Task requirements:
Below are records with pictures. Reproduce exactly the lines from the line with "Task: Expand the" to the line with "614x1214 pixels.", inclusive, and leave each picture out.
[[ Input material open ]]
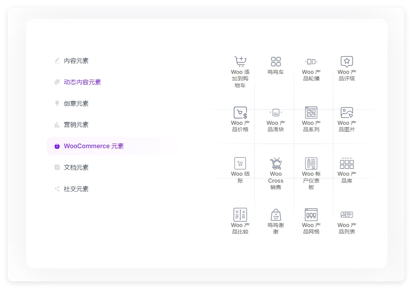Open the 社交元素 category
Viewport: 412px width, 289px height.
pos(76,189)
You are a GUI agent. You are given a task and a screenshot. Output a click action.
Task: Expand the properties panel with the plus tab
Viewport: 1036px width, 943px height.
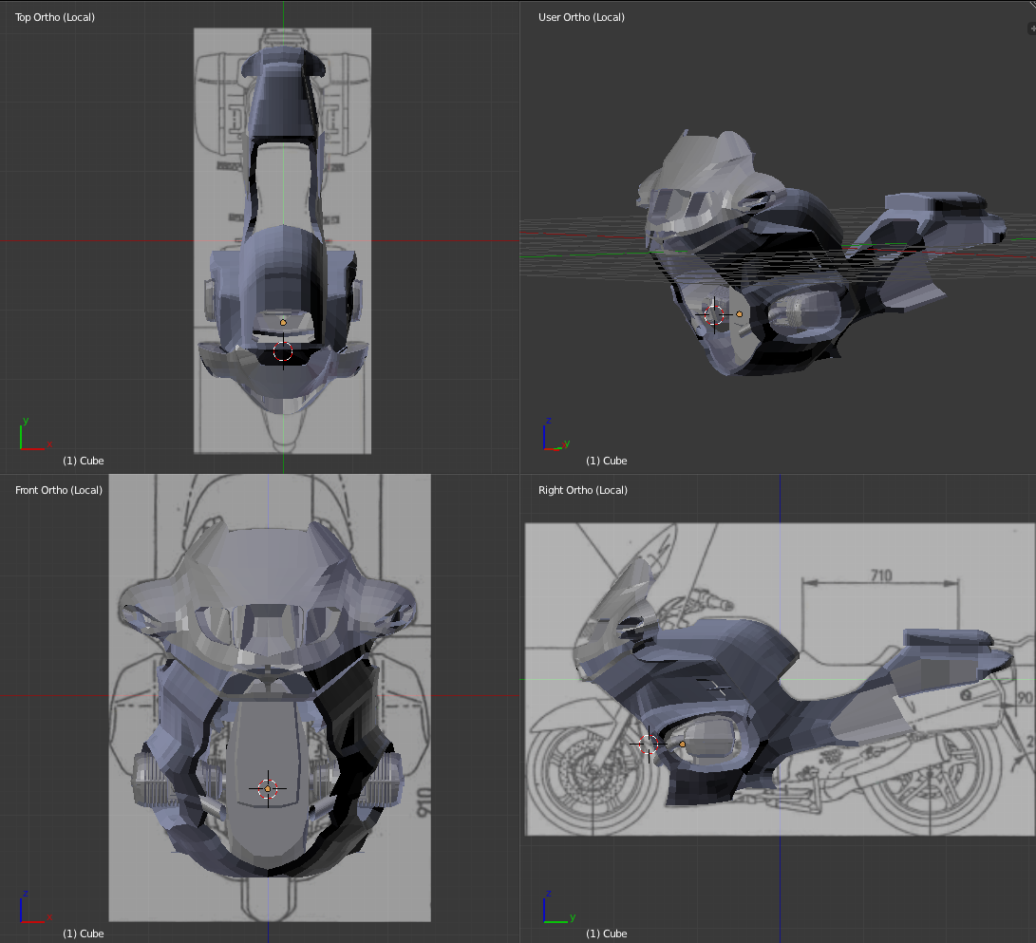click(x=1032, y=28)
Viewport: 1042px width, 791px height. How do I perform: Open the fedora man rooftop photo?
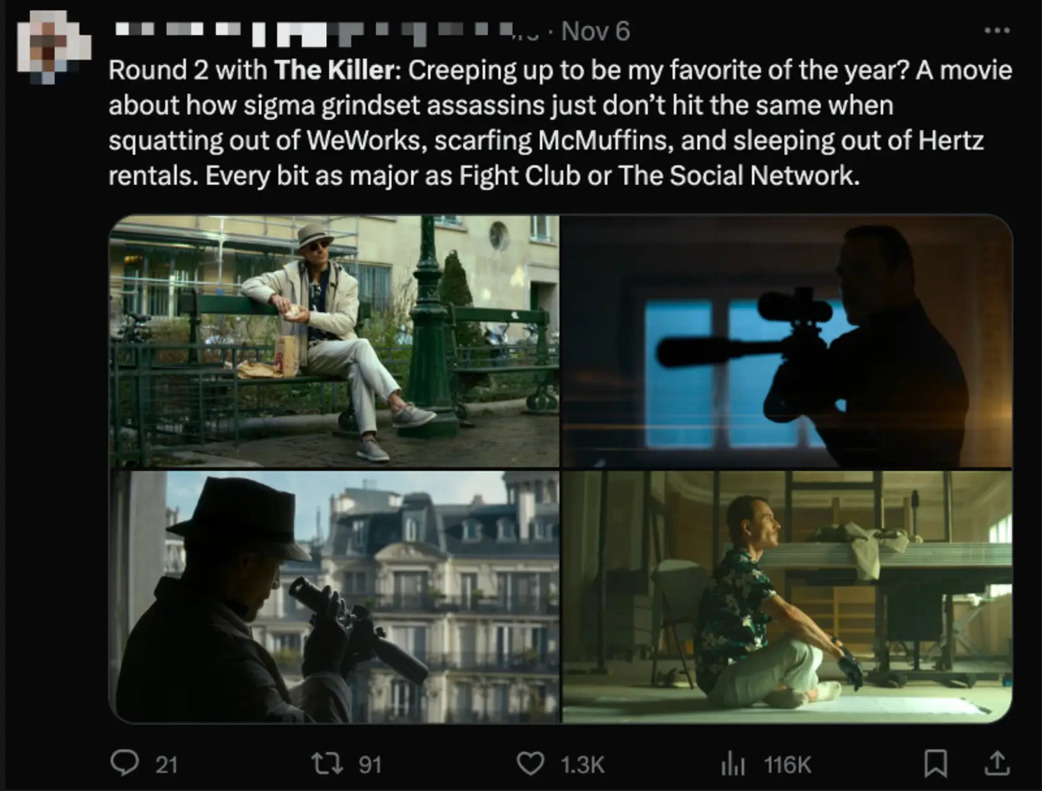click(334, 597)
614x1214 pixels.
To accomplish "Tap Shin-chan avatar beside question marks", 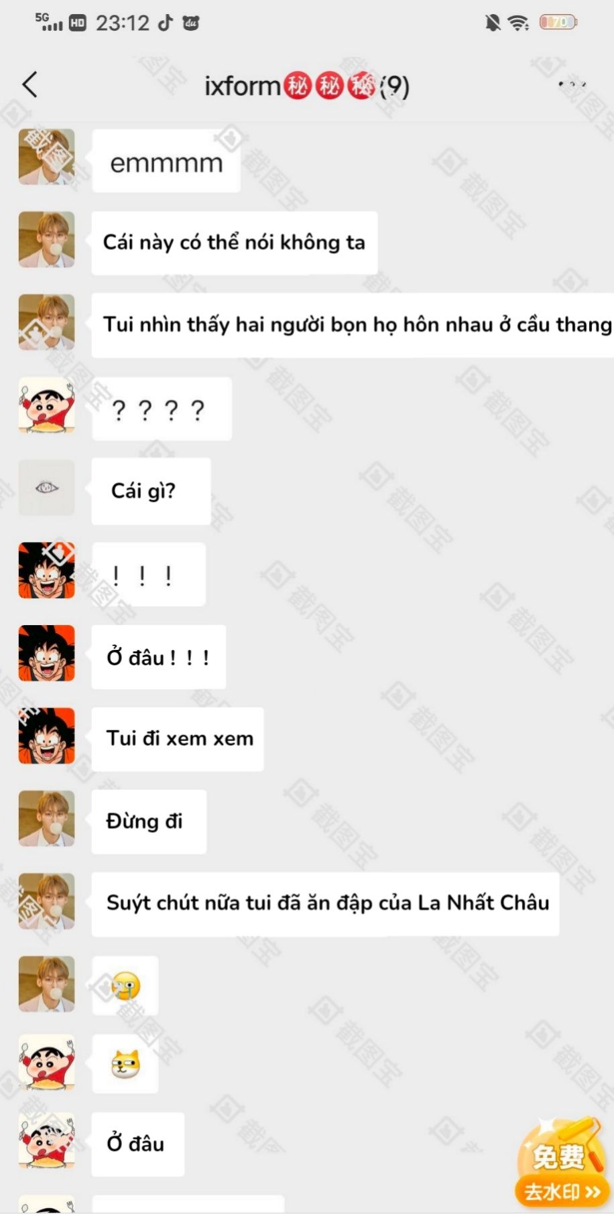I will 46,405.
[[ Input material closed ]]
Result of this exercise:
Task: Expand the properties panel with the plus tab
Viewport: 1036px width, 943px height.
click(x=1032, y=28)
Viewport: 1042px width, 791px height. How do I perform: Open the fedora man rooftop photo?
click(334, 597)
614x1214 pixels.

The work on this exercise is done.